--- Data extracts Enclosed Below ---

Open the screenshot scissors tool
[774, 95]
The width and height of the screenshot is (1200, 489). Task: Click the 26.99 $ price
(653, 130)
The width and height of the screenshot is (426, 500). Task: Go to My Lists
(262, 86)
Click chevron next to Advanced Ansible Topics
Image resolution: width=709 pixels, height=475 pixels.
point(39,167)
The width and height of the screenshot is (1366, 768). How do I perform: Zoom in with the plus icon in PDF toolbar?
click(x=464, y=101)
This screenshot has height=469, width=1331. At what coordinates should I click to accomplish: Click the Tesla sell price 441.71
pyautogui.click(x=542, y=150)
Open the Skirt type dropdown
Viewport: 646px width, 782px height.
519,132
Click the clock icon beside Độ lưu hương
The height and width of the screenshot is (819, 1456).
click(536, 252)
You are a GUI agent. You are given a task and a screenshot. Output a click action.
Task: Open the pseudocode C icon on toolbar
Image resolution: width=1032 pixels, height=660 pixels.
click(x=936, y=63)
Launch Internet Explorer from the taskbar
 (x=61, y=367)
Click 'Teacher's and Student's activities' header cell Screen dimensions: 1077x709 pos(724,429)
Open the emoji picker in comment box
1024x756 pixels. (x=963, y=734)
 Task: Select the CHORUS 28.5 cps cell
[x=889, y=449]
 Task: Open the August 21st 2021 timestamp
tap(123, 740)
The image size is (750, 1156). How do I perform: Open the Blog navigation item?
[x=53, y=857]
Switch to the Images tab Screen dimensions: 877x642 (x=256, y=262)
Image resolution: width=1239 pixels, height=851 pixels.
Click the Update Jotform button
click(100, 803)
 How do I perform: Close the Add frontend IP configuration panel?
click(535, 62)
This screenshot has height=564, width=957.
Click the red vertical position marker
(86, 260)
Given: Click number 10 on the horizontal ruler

--- End of Enclosed Data extracts ---

Your answer should consist of each line above in which "dimensions" appears.

Click 'Teacher's and Student's activities' header cell Screen dimensions: 1077x709 pos(724,429)
Switch to the Images tab Screen dimensions: 877x642 (x=256, y=262)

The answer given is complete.